La chronique de Michèle MAZEL
«Le secrétaire d’État américain, Mike Pompeo, ne parvient pas à trouver de nouveaux alliés arabes à Israël» titrait Le Monde le 28 août. Depuis, le vénérable quotidien n’a pas jugé nécessaire d’informer ses lecteurs de nouveaux développements dans la région. Une délégation israélienne a atterri au grand jour à l’aéroport international d’Abou Dhabi ? Il y a eu des discussions, une feuille de route a été préparée, un premier accord conclu ? La belle affaire. Voila des dizaines d’années que les deux parties coopèrent – en toute discrétion certes, mais personne n’est dupe.

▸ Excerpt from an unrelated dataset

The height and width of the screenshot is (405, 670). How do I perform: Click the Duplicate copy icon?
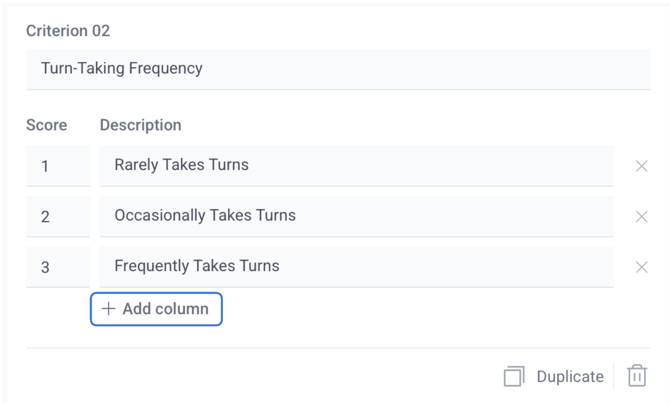514,377
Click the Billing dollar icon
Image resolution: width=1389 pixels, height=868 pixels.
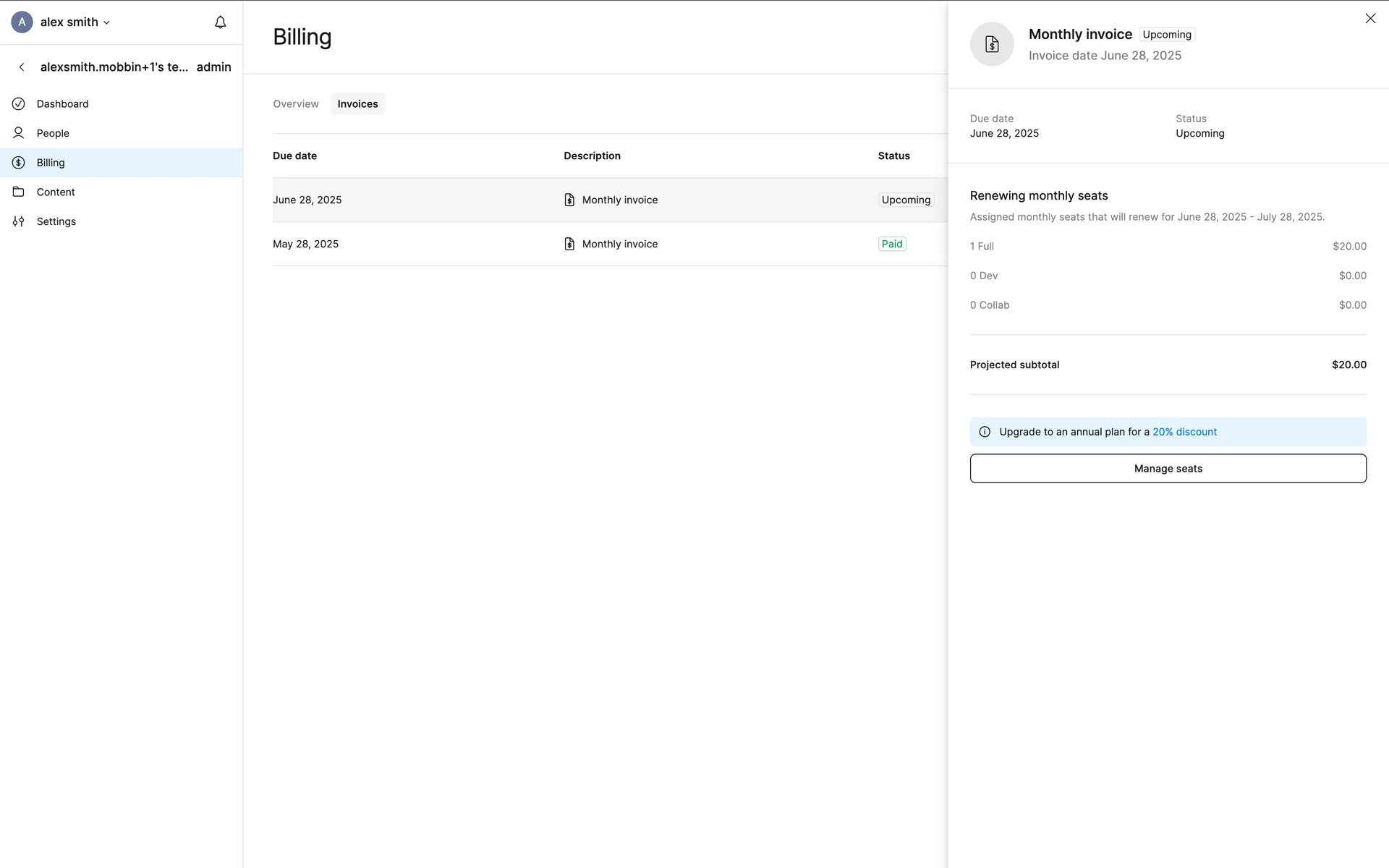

Des sportifs israéliens ont pu participer à des compétitions ; on a même pu entendre l’hymne national israélien. Bref, Israël et les Emirats n’ont fait qu’officialiser leurs relations. Rien de plus qu’un geste du prince héritier Mohammed Ben Zayed pour faire plaisir à son allié américain, duquel il attend en contrepartie la vente d’avions de chasse ultra-perfectionnés – une vente à laquelle Israël est pourtant farouchement opposé. Pour un peu, on nous dirait que Jérusalem a lâché la proie pour l’ombre et s’est laissé berner par un émir qui pourrait lui donner des leçons de machiavélisme.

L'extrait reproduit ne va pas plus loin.